A Coaching Power Tool created by Elizabeth Sabet
(Life Coaching, UNITED STATES)
The indigenous understanding has its basis of spirituality in a recognition of the interconnectedness and interdependence of all living things, a holistic and balanced view of the world.
Codependents may be some of the most challenging and difficult clients a coach can come across in their practice, however they may also produce some of the most rewarding coaching outcomes for the clients in terms of the level of healing, transformation, and major goal attainment of any other clientele. In this relationship a coach has a wonderful opportunity to help the client get reacquainted with their whole and perfect spirit which has all the wisdom, courage, and ability they need to live a creative, loving, and fulfilling life free from codependency.
Codependency is the antithesis of interdependence. A codependent may be concerned about others, however, they are concerned about others to the extent that it affects their own sense of security and sense of self-worth. Instead of relating to others, the codependent gets enmeshed or entangled in another person’s process. They are not in relationship with others, they are in objectship to others. Important people in a codependent’s life become objects of self reference rather than individuated others with their own responsibilities and capabilities. They lose sight of the holistic and balanced view of the world and relationships.

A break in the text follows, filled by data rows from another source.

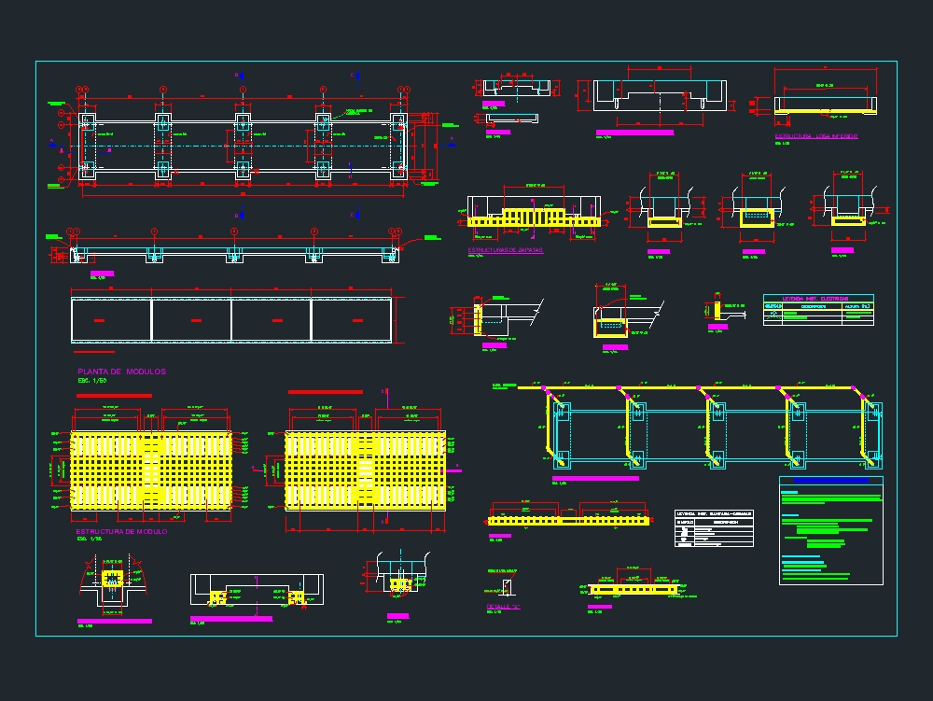The height and width of the screenshot is (701, 933).
Task: Select a section cut marker on the plan view
Action: coord(240,74)
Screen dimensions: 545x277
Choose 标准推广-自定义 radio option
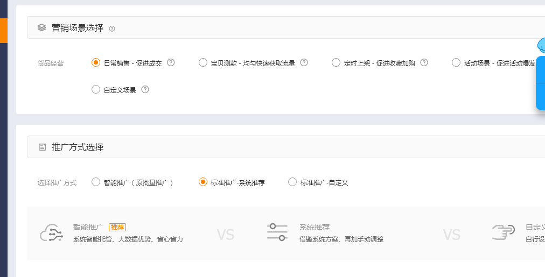coord(292,182)
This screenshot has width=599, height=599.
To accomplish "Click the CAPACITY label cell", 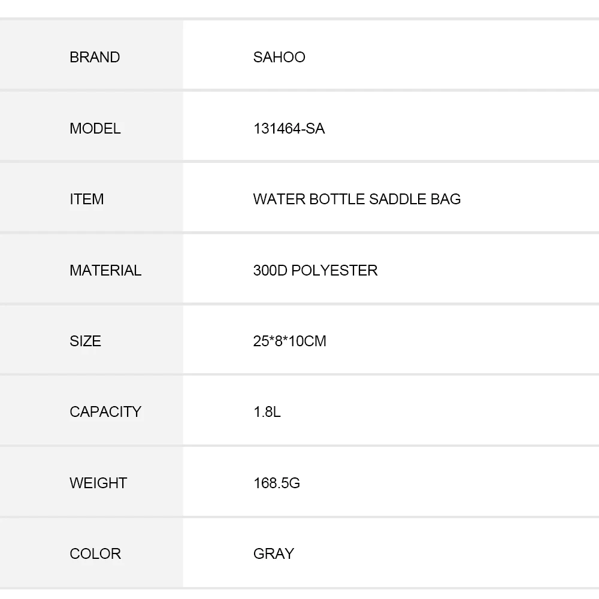I will [x=105, y=412].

Objectship as opposed to relationship means that a person can no longer clearly empathize, relate to, or understand clearly who others are in the moment. It means people see others through their own story or filter of their own experience of who they think they are and what they want to be true about themselves and their lives, on a subconscious or even conscious level. For example, if a co-dependent picked a partner, friend, co-worker, or boss that doesn’t reflect back to them their story of who they think they are, then their subconscious mind will either project their story onto the other person or attempt to provoke them to engage in a way that keeps their story alive, positive or negative, helpful or unhelpful.
This prevents a co-dependent from seeing people clearly. They may attribute an ideal onto people that they may not be able to live up to, or they may attach erroneous meaning to people’s behavior in order to keep the current story of themselves alive. Instead of respected individuals that they can live a collective experience with, people become objects to support a co-dependents inflated or deflated ego constructs. to the observer of a codependent and to the codependent themselves, it may appear and even feel like others are more important than themselves, however, when the underlying belief structure is closely examined, it becomes obvious the world or self view that the codependent is protecting by making others more important is really self-serving.
There are many contributing factors to codependency which are usually specific to each individual’s life experiences. However here are some common major contributing factors to consider:
- They have an unbalanced perspective of their responsibility for other people
- A person perceives (either consciously or subconsciously) their spirits to be wounded or damaged
- They are confused as to the difference between pleasure and pain, security and futility, and of course their own sense of self-worth and the worth of others
- Their sense of compassion is incomplete because it does not include themselves
- There is a history of self-destructive or highly dysfunctional people in their lives
- They harbor hidden guilt and shame, which may be buried deep in the subconscious or active in the conscious mind
- They may be empathic
Early childhood brain research shows that a child’s brain stays in the Theta stages from birth through the age of six. This means a child’s brain is in constant “record mode”. The Theta brain state records everything that happens around it even if the conscious mind does not recall it. The implications of this are enormous for an adult who was neglected and raised around highly dysfunctional, self-destructive, abusive people. Codependents usually are helped by techniques that “rerecord” over the initial unhelpful imprinting.
Codependents often believe they are acting from compassion and love but if they embark on a self-discovery journey they discover their motivations stemmed not from love, but from fear, insecurity, and an internal sense of futility. They frequently make other people’s needs and desires more important than their own instead of holding themselves as equally important as others. Someone deeply steeped in codependency could be offering compassion and caretaking to others on a subconscious level to secure their own self-worth.